» WHAT THE EXERCISE ASKS: Search the records for the string "computer" and return each line that has it.

***** DATA PROVIDED

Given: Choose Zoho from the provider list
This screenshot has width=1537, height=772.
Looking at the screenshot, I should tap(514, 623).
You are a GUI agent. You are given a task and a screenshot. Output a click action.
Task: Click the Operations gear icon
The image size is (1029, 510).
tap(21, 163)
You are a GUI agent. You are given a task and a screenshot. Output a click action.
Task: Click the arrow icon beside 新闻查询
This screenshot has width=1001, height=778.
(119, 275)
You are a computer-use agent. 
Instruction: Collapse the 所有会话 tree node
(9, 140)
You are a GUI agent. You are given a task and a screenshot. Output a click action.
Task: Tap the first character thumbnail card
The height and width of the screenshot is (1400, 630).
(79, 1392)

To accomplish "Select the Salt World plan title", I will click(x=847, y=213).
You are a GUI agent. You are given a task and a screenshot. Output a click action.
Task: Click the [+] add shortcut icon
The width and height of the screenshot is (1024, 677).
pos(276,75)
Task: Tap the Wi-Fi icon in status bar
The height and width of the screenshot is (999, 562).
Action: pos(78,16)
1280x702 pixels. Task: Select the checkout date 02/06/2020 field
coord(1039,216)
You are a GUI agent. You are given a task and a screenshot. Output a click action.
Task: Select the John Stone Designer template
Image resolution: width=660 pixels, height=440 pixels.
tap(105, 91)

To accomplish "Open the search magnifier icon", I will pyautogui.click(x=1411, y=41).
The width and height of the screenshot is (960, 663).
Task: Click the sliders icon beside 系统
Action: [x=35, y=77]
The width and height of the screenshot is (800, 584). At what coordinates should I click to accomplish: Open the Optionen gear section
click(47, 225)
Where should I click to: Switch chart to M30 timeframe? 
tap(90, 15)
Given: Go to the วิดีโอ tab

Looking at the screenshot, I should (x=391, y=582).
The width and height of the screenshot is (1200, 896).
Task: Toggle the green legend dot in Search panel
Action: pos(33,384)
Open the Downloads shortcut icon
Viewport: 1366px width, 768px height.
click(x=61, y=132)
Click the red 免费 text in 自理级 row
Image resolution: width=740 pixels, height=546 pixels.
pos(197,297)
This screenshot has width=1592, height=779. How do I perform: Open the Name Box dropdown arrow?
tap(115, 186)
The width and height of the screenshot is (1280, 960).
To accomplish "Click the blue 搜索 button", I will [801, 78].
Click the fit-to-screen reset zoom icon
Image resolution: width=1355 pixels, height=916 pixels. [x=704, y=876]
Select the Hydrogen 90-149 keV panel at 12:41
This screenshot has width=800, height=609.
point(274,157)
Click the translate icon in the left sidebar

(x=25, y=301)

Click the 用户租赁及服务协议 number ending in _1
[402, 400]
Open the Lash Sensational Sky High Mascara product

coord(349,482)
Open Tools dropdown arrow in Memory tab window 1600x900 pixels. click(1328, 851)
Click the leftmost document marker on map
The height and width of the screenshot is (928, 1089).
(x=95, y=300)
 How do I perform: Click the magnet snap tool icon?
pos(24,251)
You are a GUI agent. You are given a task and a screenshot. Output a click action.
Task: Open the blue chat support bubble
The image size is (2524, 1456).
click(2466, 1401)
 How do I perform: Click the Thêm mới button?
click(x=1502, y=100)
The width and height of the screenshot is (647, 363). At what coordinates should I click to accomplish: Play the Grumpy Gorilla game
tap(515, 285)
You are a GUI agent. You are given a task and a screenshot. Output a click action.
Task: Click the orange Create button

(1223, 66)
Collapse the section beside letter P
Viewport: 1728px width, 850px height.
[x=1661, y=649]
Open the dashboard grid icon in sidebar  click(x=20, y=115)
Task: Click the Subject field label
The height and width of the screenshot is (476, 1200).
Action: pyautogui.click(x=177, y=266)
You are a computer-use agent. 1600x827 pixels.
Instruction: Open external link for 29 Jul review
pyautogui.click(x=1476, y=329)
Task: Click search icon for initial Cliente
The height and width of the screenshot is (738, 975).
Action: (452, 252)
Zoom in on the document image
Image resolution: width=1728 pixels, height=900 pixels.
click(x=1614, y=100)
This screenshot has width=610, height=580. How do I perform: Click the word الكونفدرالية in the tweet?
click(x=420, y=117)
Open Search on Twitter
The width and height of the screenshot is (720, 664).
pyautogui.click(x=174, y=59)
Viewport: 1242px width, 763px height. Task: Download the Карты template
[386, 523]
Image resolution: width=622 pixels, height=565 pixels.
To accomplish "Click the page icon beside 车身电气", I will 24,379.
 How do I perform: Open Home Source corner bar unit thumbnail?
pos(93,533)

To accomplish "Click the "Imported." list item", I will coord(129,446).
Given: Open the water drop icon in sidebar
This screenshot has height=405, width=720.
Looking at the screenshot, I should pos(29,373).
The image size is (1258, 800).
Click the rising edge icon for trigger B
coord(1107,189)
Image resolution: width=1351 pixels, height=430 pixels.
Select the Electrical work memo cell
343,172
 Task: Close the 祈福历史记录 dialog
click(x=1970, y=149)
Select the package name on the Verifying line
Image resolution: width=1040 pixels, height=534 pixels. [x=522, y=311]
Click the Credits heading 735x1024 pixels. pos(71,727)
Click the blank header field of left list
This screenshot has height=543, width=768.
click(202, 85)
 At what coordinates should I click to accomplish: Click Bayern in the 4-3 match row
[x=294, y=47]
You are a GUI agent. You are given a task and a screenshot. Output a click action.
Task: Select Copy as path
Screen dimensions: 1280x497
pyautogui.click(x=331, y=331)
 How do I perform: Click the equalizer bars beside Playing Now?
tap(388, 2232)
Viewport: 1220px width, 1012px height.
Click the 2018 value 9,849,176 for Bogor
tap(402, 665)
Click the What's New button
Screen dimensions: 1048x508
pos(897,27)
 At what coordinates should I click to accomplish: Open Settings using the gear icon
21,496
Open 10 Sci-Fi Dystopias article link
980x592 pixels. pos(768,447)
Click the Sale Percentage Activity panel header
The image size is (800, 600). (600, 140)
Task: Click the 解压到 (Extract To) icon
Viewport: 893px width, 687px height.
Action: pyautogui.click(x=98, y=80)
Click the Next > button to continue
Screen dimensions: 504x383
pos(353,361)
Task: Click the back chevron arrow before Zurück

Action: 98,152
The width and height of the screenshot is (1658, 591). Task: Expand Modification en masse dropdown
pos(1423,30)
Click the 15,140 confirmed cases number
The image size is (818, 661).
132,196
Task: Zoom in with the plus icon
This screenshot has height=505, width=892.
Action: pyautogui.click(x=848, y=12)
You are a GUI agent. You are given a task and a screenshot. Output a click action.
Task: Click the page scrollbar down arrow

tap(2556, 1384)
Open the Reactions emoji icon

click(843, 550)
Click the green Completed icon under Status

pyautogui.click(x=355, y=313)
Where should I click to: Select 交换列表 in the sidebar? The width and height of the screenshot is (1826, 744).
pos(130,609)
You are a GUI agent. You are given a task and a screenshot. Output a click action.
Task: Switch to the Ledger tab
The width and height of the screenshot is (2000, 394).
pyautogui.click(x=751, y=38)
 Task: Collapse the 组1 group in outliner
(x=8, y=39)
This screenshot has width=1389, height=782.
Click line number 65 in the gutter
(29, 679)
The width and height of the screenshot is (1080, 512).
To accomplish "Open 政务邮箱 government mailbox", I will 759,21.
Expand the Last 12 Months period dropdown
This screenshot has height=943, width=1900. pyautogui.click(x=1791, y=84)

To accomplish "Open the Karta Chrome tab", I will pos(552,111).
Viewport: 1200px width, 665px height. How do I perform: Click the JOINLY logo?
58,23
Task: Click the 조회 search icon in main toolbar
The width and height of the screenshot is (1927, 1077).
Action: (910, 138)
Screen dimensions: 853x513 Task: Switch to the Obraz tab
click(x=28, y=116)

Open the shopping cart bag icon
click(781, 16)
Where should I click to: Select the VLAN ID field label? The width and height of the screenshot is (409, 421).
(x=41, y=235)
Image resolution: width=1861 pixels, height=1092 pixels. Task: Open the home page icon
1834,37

**********

» ANSWER AREA:
You are a computer-use agent. 
You are a computer-use agent. 1600x827 pixels.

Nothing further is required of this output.